You must log in or register to comment.

chaosmosis t1_j47d0ev wrote on January 13, 2023 at 5:56 PM

In addition to being more straightforward, applying the same total amount of compute to a single model doing end to end learning is often better for performance than splitting up compute between multiple models. As far as I'm aware, there aren't any systematic ways to tell when which method will be preferable, this is just a rule of thumb opinion.

jimmymvp t1_j4fcjly wrote on January 15, 2023 at 8:37 AM

Hm, I'm not sure about that. There's the mixture of experts idea that does not exactly stacking, but rather specializes multiple models to parts of the data so each data point gets assigned to a specific shallow model.

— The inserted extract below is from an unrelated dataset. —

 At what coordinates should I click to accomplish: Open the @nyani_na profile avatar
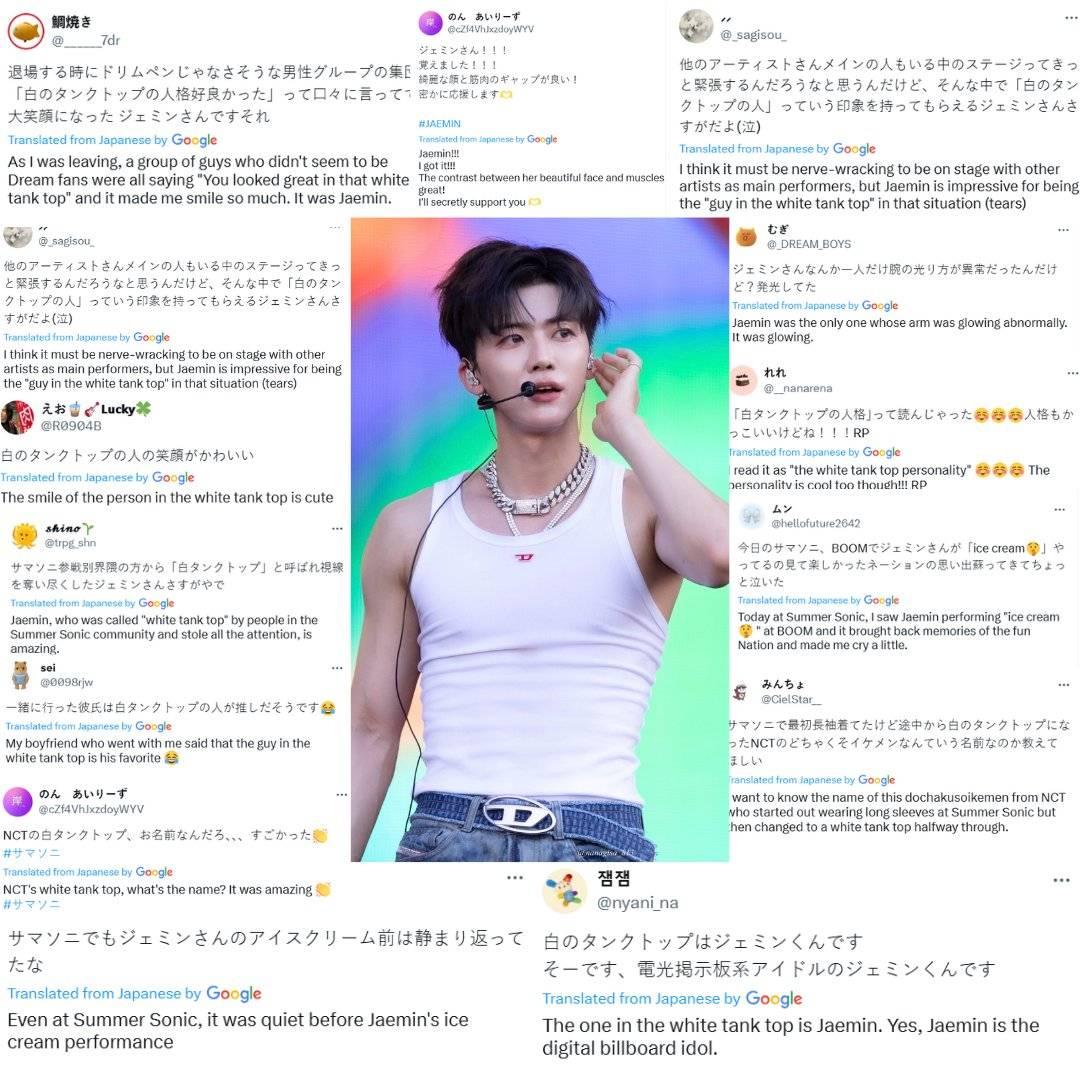tap(564, 890)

What you need then is an assignment rule, mostly done by a classifier and it's been shown that this is cheaper in terms of compute at evaluation time. I'm not sure if the idea is abandoned by now, but Google Brain published a paper on this and there were subsequent works.

chaosmosis t1_j4fpg6g wrote on January 15, 2023 at 11:30 AM

I'd love the reference if you can find it.

jimmymvp t1_j4hy6xm wrote on January 15, 2023 at 9:19 PM

https://ai.googleblog.com/2022/11/mixture-of-experts-with-expert-choice.html?m=1

https://ai.googleblog.com/2022/01/scaling-vision-with-sparse-mixture-of.html?m=1

chaosmosis t1_j4lnsfe wrote on January 16, 2023 at 4:29 PM

Thanks!

jonas__m t1_j47r617 wrote on January 13, 2023 at 7:22 PM

this is one of the many strategies used in autogluon that enables it to outperform other autoML tools on most datasets:
https://arxiv.org/abs/2003.06505

https://arxiv.org/abs/2207.12560

One complaint people raise is regarding latency & complexity of deploying ensemble models, but there are many easy options to deal with this:
https://auto.gluon.ai/stable/tutorials/tabular_prediction/tabular-indepth.html#accelerating-inference

Zealousideal_Low1287 t1_j498b5d wrote on January 14, 2023 at 1:14 AM

Kaggle would like to know your location

ndemir t1_j466c3f wrote on January 13, 2023 at 1:11 PM

It is just one of the tools that you end up using if you are using some kind of AutoML. I just confirmed that with h2o ;) https://docs.h2o.ai/h2o/latest-stable/h2o-docs/automl.html

Worth-Advance-1232 OP t1_j47drjb wrote on January 13, 2023 at 6:00 PM

For me this doesn’t really make all that much sense. Stacking is not a tool in itself, it’s rather a modelling approach. Also from what I can tell in the h2o docs it seems that their Stacked Ensemble has only one level to it and no meta-model. Thus rather than using e. g. the outputs (or probability distribution) of each model to train a new model, it will only use the output for any given input directly to return its final prediction, doesn’t it?

ndemir t1_j4820tc wrote on January 13, 2023 at 8:30 PM

You can define meta learner:
https://docs.h2o.ai/h2o/latest-stable/h2o-docs/data-science/stacked-ensembles.html

Worth-Advance-1232 OP t1_j48mdcw wrote on January 13, 2023 at 10:39 PM

I’ll look into it, thanks a lot! The main topic/question is still open for me tho.

ndemir t1_j48mkuy wrote on January 13, 2023 at 10:40 PM

In real world; stacking is used. It's usually behind the scenes -- as you have seen in this AutoML application.

Worth-Advance-1232 OP t1_j48mrfn wrote on January 13, 2023 at 10:41 PM

I‘ve used it in production as well, but thought that there is quite few research published about it lately. So I kind of assumed it’s similar in practice.